I still didn’t know what I thought of the book overall or what it meant, so I closed it and walked away. For weeks. But Evelyn wouldn’t let me alone. She kept poking me to figure out what her story means.

And then last week, I did it. Or more precisely, my husband did. We’d been having a (heated) difference of opinion, and he said, “Don’t yell at me.” Now, just between you, me, and Mr. Webster’s dictionary, I know all definitions of ‘yell’ include the word ‘loud’—but we’d been whispering because we were in a movie theater. But I also know that in my husband’s dictionary, ‘yell‘ means ‘Barb saying something I don’t want to hear‘.

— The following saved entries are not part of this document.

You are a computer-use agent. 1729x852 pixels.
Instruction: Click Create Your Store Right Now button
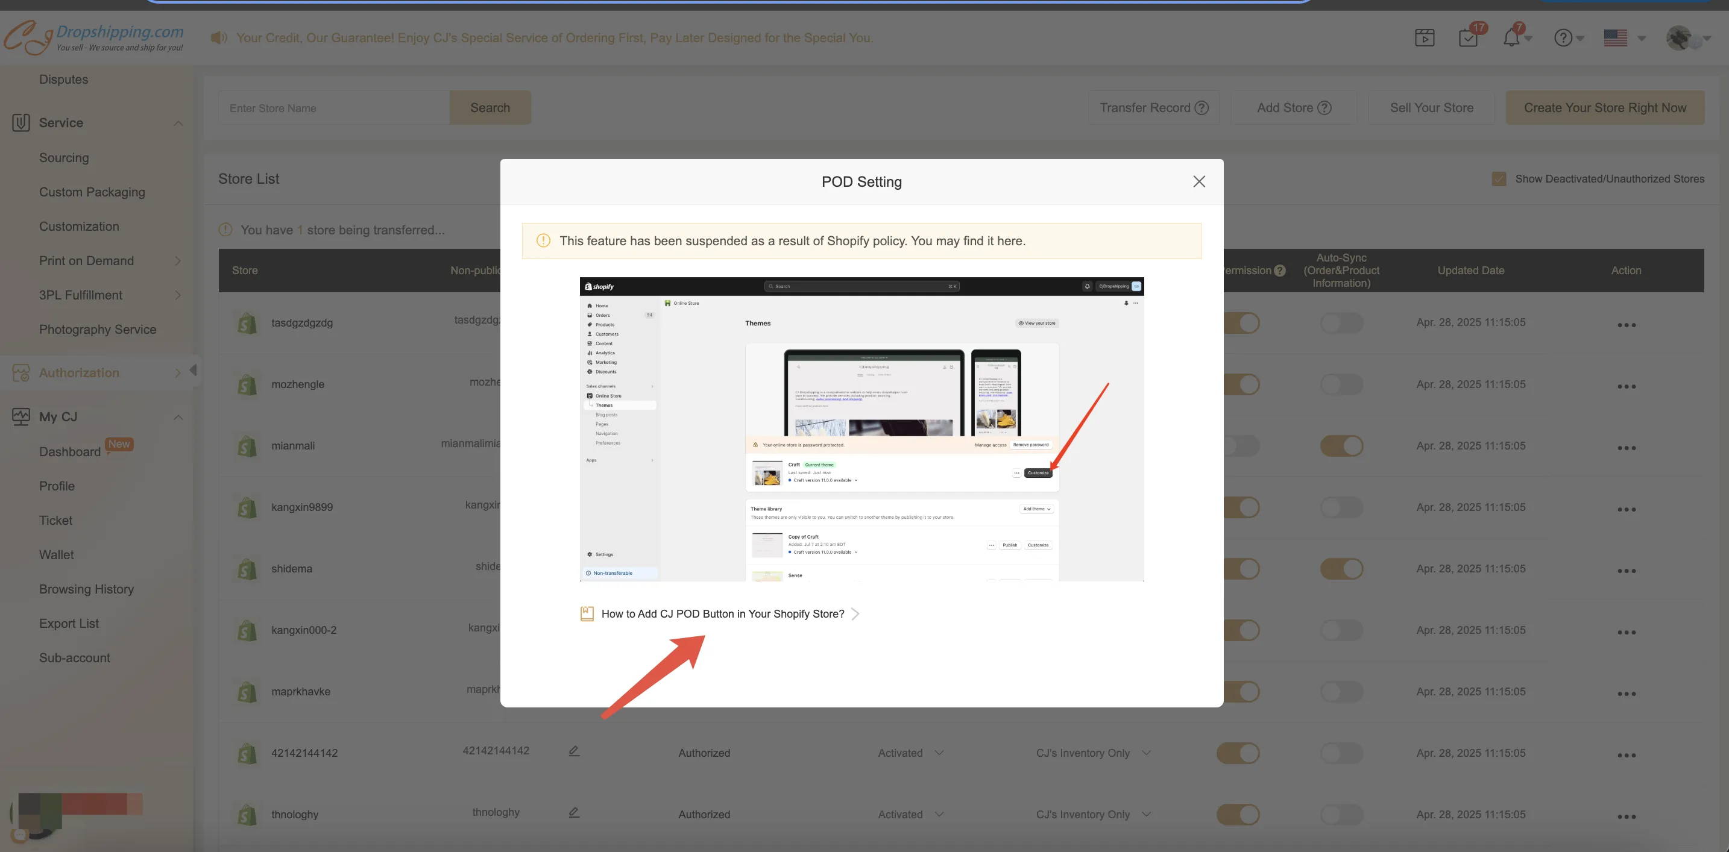coord(1604,108)
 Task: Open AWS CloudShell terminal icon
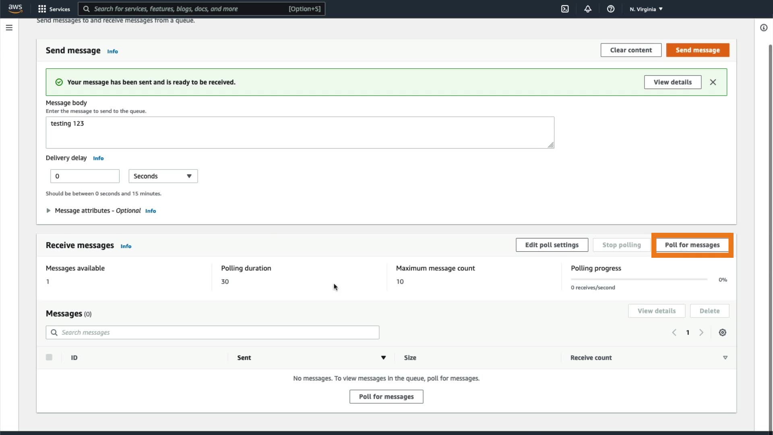(x=565, y=9)
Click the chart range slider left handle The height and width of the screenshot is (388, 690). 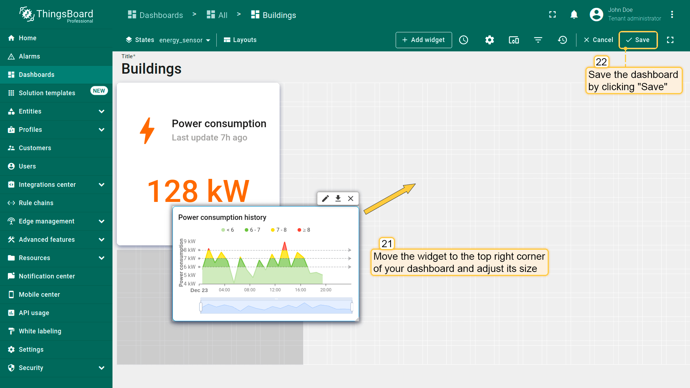coord(201,307)
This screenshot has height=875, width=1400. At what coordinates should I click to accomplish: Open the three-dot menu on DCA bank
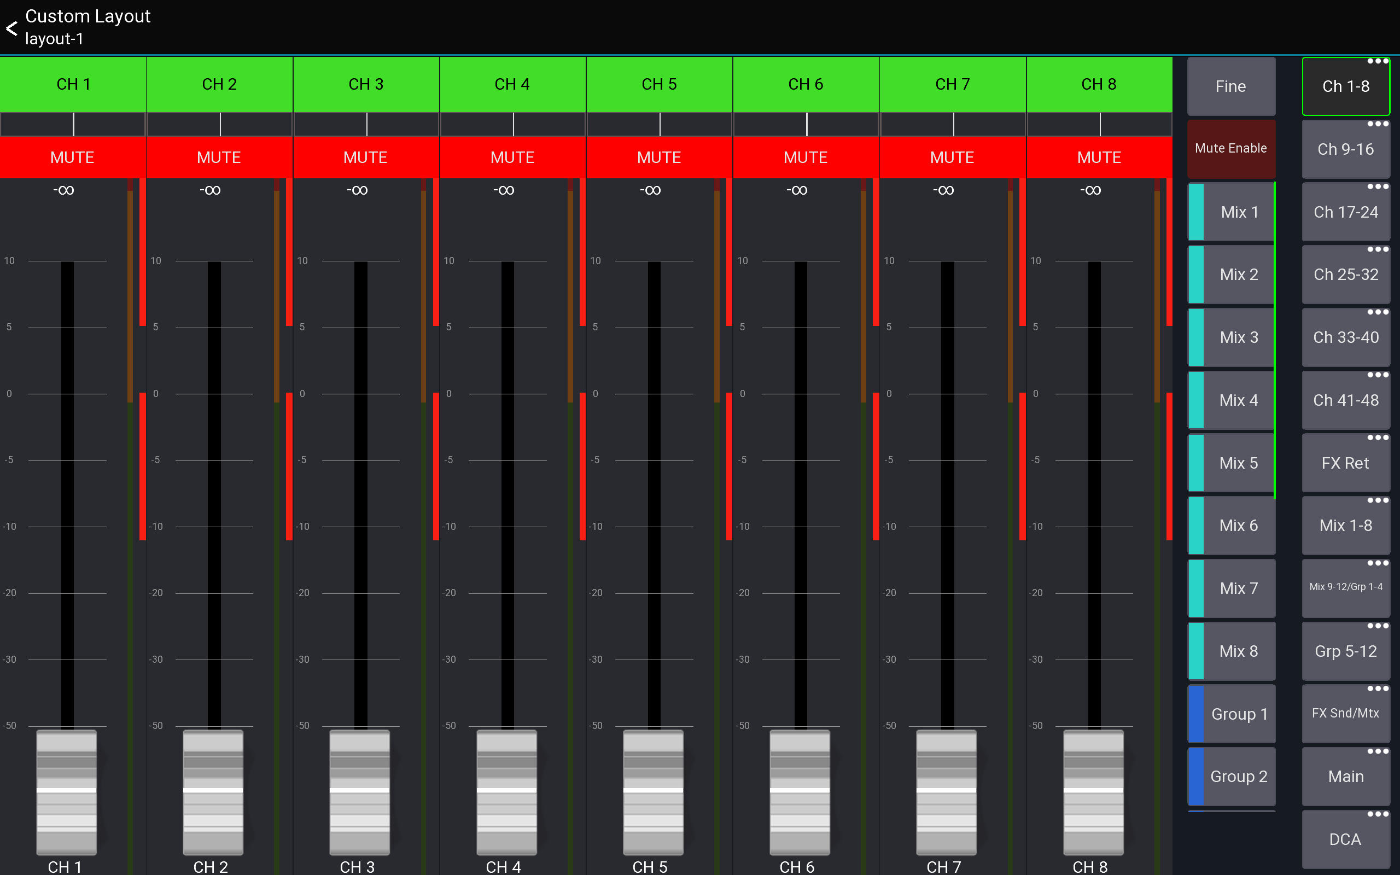tap(1379, 814)
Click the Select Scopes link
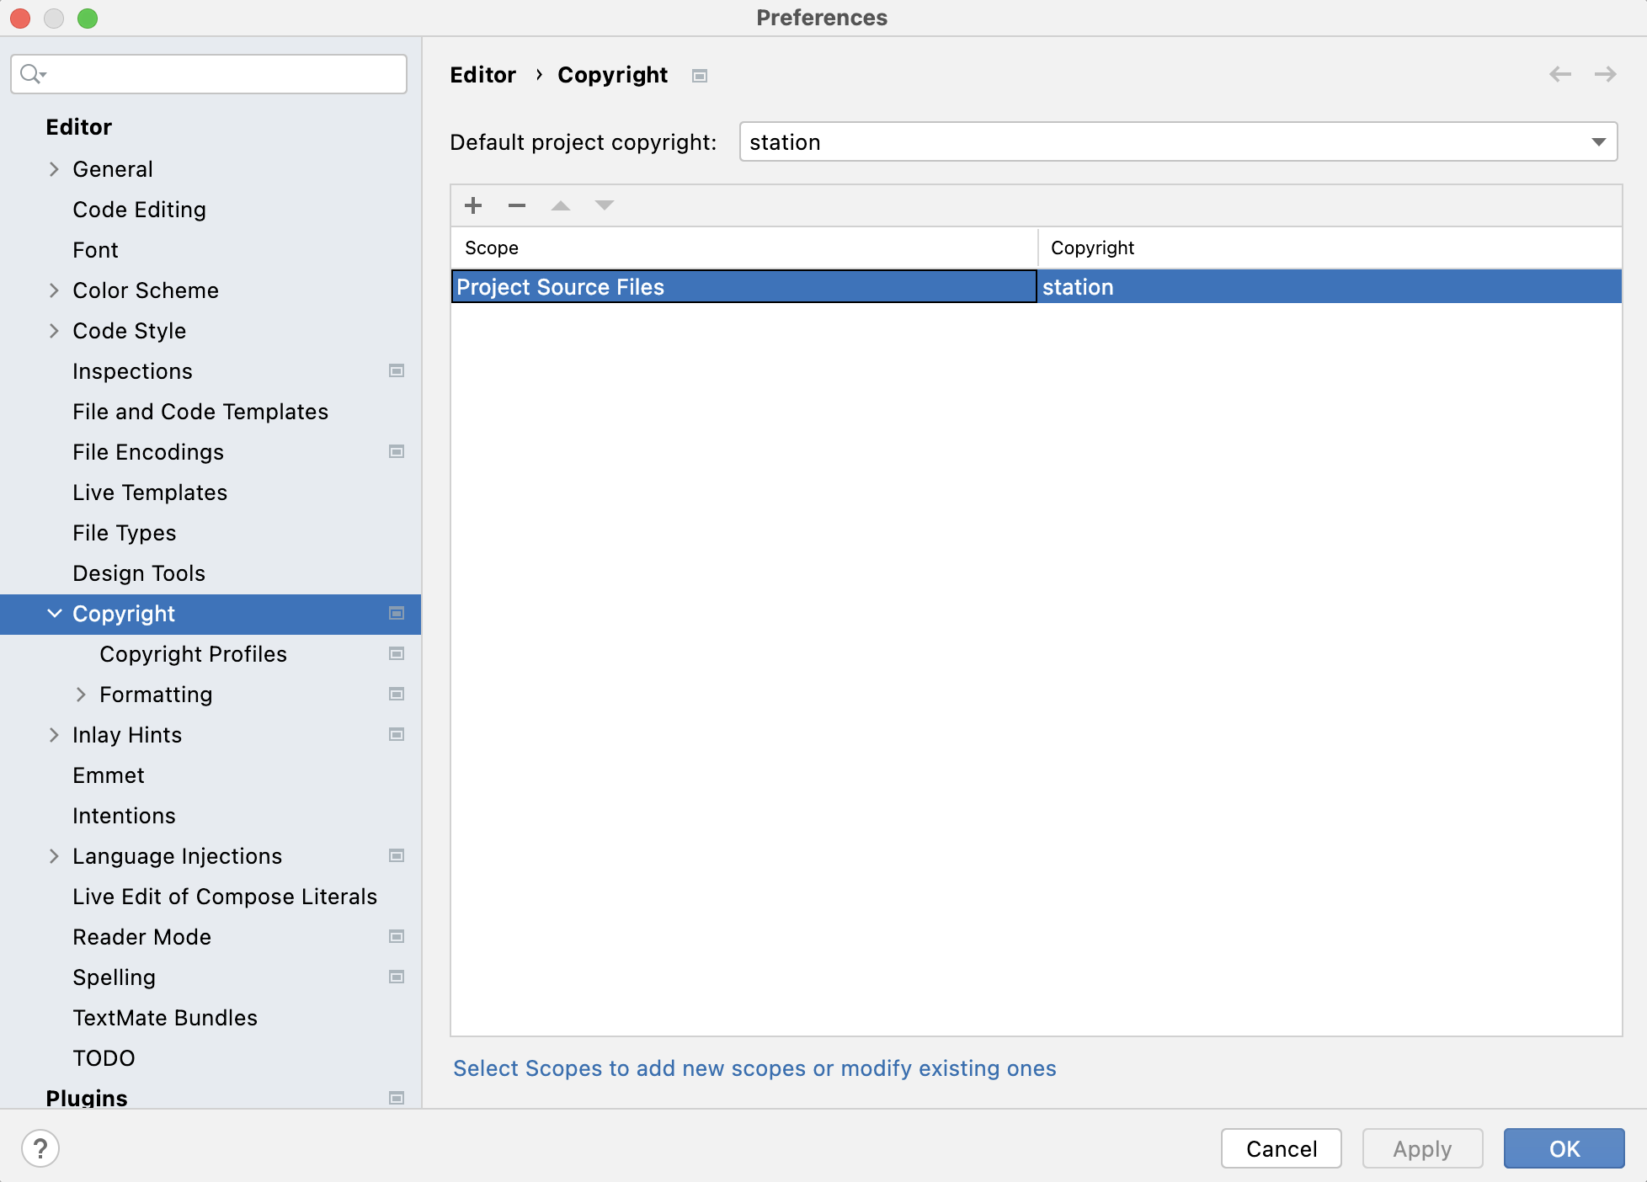1647x1182 pixels. coord(754,1068)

And there you have it. Evelyn dear Fender is actually a funny, wise, and occasionally annoying relationship self-help book. It points out that people come from completely different countries, and can’t possibly hope to understand each other. They might use the same words, but they mean completely different things. BUT (and this is the important bit) if you really take some chances and get out there, you might just end up with your soulmate. You still won’t understand what s/he’s saying most of the time, but the really important stuff doesn’t need words anyway.

Five stars. Brilliant—if occasionally annoying—work Rodney Jones. (I still want a scorecard for those head-hopping point of view changes though…) Well done Evelyn and Fender. (I’m sure there’s a Part Four to your story, and we can all guess what that is.)

***I received this book for free from the publisher or author in exchange for an honest review. This does not affect my opinion of the book or the content of my review.***


About the Author

portrait“The greatest mystery in the universe is the comma. I will not leave this earth until I get it figured out.” – Rodney Jones

Barely able to form a coherent sentence, Rodney began writing his first novel, The Other Mr. Bax, in September of 1999. Prior to that, he struggled to compose a grocery list, misspelling nearly every item on it, and returning from the store with, mostly, the wrong stuff.Right… not very encouraging. However, when The Hookerwood Times asked Rodney’s mother to comment on her son’s writing, she proudly stated, “He’s the most determined boy in the world.”

A resident of Indiana, Rodney Jones is an artist, novelist, naturalist, immoralist, and inventor of the Elastic Zukulian. He loves art, music, movies, camping, travel, all-natural Cheetos, Italian food, whisky, and chocolate. His inspirations and influences include Rod Serling, Jon Gnagy, Cormac McCarthy, Ray Bradbury, Kurt Vonnegut, Valentina Lisitsa, Buster Keaton, Roman Polanski, Jiddu Krishnamurti, Frank Zappa, Pablo Picasso, Jackson Pollock, and Pucer D. Holflapper.